Specific Differentially Methylated Domain Sequences Direct the Maintenance of Methylation at Imprinted Genes
Bonnie Reinhart,1
Ariane Paoloni-Giacobino,1 and
J. Richard Chaillet1,2,3*
Department of Molecular Genetics and Biochemistry, University of Pittsburgh, Pittsburgh, Pennsylvania 15213,1 Department of Human Genetics, University of Pittsburgh, Pittsburgh, Pennsylvania 15213,2 Department of Pediatrics, University of Pittsburgh, Pittsburgh, Pennsylvania 152133
Received 1 June 2006/ Returned for modification 31 July 2006/ Accepted 28 August 2006
Landmark features of imprinted genes are differentially methylated domains (DMDs), in which one parental allele is methylated on CpG dinucleotides and the opposite allele is unmethylated. Genetic experiments in the mouse have shown that DMDs are required for the parent-specific expression of linked clusters of imprinted genes. To understand the mechanism whereby the differential methylation is established and maintained, we analyzed a series of transgenes containing DMD sequences and showed that imperfect tandem repeats from DMDs associated with the Snurf/Snrpn, Kcnq1, and Igf2r gene clusters govern transgene imprinting. For the Igf2r DMD the minimal imprinting signal is two unit copies of the tandem repeat. This imprinted transgene behaves identically to endogenous imprinted genes in Dnmt1o and Dnmt3L mutant mouse backgrounds. The primary function of the imprinting signal within the transgene DMD is to maintain, during embryogenesis and a critical period of genomic reprogramming, parent-specific DNA methylation states established in the germ line. This work advances our understanding of the imprinting mechanism by defining a genomic signal that dependably perpetuates an epigenetic state during postzygotic development.
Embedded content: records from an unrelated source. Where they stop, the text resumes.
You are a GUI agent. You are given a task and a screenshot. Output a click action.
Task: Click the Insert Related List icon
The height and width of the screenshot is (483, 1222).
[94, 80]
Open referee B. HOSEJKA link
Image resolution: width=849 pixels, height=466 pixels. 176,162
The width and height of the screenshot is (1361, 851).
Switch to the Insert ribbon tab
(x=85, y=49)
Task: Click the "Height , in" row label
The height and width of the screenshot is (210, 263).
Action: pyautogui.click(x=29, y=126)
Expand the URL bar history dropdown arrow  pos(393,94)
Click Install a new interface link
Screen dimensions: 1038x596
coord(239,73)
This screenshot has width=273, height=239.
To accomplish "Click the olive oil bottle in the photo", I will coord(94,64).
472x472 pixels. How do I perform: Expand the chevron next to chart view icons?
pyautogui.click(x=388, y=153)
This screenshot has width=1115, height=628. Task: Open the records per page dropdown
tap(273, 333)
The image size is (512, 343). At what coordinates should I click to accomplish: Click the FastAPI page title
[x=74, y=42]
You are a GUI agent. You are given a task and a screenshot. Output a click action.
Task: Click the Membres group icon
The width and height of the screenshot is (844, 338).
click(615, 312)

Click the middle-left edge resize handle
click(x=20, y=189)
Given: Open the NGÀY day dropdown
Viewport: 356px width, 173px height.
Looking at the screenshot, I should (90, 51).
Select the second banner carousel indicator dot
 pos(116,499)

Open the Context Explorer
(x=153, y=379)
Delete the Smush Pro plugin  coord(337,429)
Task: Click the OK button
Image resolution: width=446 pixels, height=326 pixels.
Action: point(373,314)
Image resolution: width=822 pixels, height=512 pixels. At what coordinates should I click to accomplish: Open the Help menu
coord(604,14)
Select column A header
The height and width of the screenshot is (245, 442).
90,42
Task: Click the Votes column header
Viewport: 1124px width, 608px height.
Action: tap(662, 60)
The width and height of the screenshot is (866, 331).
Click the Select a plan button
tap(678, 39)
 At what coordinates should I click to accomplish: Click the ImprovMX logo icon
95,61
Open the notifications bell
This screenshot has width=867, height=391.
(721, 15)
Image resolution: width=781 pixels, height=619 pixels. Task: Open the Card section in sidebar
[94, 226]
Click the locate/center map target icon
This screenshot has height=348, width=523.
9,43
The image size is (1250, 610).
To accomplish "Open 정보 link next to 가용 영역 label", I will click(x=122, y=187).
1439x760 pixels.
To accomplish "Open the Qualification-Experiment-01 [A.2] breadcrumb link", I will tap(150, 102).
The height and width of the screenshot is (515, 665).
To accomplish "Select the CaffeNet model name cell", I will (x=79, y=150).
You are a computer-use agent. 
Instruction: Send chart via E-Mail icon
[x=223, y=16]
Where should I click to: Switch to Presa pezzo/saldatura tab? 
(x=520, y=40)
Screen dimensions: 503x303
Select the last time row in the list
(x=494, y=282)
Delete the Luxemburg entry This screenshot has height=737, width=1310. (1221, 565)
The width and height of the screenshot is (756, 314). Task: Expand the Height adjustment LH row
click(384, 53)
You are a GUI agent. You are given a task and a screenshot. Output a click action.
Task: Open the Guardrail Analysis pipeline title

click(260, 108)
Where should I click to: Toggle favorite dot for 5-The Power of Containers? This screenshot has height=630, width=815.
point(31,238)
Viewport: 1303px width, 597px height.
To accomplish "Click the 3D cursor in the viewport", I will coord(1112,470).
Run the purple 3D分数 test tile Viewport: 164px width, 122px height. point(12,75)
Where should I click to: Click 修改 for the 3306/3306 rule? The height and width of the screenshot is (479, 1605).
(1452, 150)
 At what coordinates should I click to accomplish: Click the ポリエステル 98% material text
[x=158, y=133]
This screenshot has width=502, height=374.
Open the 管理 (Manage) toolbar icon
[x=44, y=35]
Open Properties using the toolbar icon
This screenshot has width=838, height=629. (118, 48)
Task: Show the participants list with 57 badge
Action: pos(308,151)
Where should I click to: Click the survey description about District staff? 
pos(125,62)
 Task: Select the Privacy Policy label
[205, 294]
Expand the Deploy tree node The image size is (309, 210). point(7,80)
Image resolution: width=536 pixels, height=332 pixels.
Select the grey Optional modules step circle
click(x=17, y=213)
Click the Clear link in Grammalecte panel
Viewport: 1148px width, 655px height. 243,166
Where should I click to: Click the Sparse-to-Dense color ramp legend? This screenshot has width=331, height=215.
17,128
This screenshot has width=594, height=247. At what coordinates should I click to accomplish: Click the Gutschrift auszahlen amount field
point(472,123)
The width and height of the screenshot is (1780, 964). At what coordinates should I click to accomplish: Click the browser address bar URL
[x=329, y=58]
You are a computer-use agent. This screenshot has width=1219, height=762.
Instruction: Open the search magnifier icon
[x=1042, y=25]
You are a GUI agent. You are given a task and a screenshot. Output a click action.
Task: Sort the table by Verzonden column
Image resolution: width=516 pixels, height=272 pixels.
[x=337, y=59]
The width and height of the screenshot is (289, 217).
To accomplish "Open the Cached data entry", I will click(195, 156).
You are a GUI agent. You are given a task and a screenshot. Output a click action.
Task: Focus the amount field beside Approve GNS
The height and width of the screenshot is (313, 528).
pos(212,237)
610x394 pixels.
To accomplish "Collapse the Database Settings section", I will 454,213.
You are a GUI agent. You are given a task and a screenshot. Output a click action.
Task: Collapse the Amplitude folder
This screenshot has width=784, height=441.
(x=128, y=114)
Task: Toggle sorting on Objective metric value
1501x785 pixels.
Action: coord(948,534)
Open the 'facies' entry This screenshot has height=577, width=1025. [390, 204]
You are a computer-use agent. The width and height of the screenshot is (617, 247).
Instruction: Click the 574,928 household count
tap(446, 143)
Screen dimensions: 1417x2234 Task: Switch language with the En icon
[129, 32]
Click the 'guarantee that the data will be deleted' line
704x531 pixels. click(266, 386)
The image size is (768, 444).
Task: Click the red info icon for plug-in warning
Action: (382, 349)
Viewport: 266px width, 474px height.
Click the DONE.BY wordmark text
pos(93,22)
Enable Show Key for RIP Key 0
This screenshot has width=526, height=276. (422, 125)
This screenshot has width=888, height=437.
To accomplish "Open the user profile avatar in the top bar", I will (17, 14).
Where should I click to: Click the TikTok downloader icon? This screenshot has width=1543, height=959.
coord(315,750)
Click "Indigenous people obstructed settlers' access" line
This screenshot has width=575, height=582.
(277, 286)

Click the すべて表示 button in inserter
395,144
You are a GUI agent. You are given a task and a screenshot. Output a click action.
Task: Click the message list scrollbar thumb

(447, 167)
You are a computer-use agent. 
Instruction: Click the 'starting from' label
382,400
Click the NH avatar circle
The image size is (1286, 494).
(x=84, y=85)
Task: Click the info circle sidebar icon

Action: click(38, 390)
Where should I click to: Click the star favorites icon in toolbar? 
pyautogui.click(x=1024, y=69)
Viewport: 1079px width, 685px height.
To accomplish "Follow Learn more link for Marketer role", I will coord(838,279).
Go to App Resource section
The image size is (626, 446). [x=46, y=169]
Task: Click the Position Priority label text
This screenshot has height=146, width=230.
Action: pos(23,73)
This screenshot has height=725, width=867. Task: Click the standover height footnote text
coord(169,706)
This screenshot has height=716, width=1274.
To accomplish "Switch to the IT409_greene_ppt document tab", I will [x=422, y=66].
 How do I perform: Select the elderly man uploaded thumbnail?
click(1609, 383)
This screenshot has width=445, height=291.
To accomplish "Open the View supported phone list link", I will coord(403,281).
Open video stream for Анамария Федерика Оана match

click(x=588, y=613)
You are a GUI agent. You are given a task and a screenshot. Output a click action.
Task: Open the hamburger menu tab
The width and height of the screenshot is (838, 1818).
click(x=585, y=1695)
* Corresponding author. Mailing address: Department of Molecular Genetics and Biochemistry, University of Pittsburgh, 200 Lothrop Street, W1257 Biomedical Science Tower, Pittsburgh, PA 15213. Phone: (412) 383-7974. Fax: (412) 383-7984. E-mail: chaillet{at}pitt.edu.
Published ahead of print on 5 September 2006.
Molecular and Cellular Biology, November 2006, p. 8347-8356, Vol. 26, No. 22
0270-7306/06/$08.00+0 doi:10.1128/MCB.00981-06
Copyright © 2006, American Society for Microbiology. All Rights Reserved.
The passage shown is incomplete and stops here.